Cleaner commits with git add -p

Today I learned how to use git add -p (short for git add --patch) to make smaller, cleaner, more isolated git commits. My life is changed.

When to use it

Let me paint you a picture…

I’m working on a really fun project (the Kimi interpreter), and am so in the zone that I forget to commit for a couple of hours. During that time I make a bunch of different changes to a certain file, kimi.py, and some of those changes don’t have anything to do with one another conceptually, i.e. relate to different features/bugfixes.

At this point, if I stage all my changes with git add kimi.py, I’ll have a commit which globs together all the different things I did.

'Git Commit' on XKCD XKCD knows my pain

So what?

Well, if later on, after committing, I decide that most of the changes in that commit were useful, but one was a real fuck-up and I want to revert the commit, I’d have to manually go back and redo all of my other changes. That sounds like a pain in the ass, no?

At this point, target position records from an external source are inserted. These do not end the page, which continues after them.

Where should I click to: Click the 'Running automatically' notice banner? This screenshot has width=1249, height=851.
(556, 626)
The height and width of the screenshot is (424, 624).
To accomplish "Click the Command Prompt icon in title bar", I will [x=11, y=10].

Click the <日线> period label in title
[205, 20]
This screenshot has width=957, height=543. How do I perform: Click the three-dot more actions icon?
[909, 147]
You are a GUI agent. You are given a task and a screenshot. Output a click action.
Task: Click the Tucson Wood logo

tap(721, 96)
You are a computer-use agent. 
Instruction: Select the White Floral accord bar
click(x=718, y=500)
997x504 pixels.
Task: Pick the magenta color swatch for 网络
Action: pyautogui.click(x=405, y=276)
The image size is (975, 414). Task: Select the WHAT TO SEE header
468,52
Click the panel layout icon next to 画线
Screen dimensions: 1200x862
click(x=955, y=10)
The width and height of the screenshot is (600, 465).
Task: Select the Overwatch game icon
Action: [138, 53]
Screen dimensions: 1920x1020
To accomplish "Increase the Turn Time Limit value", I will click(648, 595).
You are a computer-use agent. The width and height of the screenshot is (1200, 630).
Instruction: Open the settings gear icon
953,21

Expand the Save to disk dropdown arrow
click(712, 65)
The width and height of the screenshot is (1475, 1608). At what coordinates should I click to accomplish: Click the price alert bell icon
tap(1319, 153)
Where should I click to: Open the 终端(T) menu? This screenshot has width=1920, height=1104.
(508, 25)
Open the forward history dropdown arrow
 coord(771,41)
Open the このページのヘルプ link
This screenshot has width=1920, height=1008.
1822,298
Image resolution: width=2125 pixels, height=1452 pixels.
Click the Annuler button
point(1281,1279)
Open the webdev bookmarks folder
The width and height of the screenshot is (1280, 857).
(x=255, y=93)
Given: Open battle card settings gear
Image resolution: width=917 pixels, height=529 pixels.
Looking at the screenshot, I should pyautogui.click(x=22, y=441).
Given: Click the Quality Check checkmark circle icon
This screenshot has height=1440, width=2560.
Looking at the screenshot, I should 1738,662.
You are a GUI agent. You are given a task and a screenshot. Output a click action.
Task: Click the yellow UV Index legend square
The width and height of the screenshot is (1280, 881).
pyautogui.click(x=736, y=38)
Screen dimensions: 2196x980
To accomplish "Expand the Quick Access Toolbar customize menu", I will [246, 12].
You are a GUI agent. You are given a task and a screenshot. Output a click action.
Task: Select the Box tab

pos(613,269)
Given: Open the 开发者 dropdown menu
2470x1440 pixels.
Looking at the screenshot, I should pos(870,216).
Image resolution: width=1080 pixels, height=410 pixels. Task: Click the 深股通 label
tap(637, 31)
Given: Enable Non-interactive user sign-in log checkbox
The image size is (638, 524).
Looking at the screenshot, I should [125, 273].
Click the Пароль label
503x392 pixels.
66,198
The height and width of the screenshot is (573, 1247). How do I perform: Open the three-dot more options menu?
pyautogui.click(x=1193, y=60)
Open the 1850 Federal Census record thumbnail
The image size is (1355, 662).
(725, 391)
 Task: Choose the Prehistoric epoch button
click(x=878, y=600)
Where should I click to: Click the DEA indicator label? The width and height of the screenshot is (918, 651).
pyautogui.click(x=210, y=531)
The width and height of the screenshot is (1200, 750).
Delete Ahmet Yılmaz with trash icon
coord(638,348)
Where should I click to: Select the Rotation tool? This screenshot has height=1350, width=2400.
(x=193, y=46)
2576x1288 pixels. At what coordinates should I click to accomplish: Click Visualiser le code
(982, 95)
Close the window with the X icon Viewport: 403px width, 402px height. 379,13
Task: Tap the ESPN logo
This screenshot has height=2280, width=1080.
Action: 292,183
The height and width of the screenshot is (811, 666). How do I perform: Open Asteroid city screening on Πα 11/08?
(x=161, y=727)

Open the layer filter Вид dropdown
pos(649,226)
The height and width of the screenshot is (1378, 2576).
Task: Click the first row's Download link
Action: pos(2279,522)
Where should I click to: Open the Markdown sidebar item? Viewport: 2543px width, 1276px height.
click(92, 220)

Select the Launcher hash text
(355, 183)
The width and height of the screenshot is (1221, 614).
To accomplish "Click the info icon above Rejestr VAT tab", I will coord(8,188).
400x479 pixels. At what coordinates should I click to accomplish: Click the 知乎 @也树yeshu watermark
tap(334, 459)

But wait! The --patch flag to the rescue!

How it works

If I run git add --patch kimi.py or git add -p kimi.py instead of the regular git add kimi.py, git divides the edits I’ve made into separate “hunks”, and launches a nice little interactive interface which lets me pick and choose which hunks to stage for the next commit. It presents the hunks one-by-one in the order they appear in the file, and gives me the following options for each hunk:

y - stage this hunk
n - do not stage this hunk
q - quit; do not stage this hunk or any of the remaining ones
a - stage this hunk and all later hunks in the file
d - do not stage this hunk or any of the later hunks in the file
g - select a hunk to go to
/ - search for a hunk matching the given regex
j - leave this hunk undecided, see next undecided hunk
J - leave this hunk undecided, see next hunk
k - leave this hunk undecided, see previous undecided hunk
K - leave this hunk undecided, see previous hunk
s - split the current hunk into smaller hunks
e - manually edit the current hunk
? - print help

This allows me to make separate commits for the different parts of the file I edited, so that each commit is conceptually independent of the others. Now, if I later decide that one of those hunks was a mistake, I can simply revert that commit, and all of my other changes remain in place.

If I want to make sure I’ve staged the right hunks, I can run git diff --staged to see exactly which changes are staged before making the commit.

It’s not perfect; for example, it’s only aware of position in the code, so it can’t distinguish two conceptually different changes that are right next to each other, as in:

- this is an old line I deleted
+ (topic 1) this is a new line I added
+ (topic 1) this is another line related to the one above
+ (topic 2) this is a new line related to a different topic

…but that would be expecting too much.

In any case, you shouldn’t be using --patch as an excuse to be more lazy about your committing habits. Commit early, commit often, and work on one thing at a time. But in those rare (ahem) cases where for whatever reason you got behind on your git organization, --patch is your friend!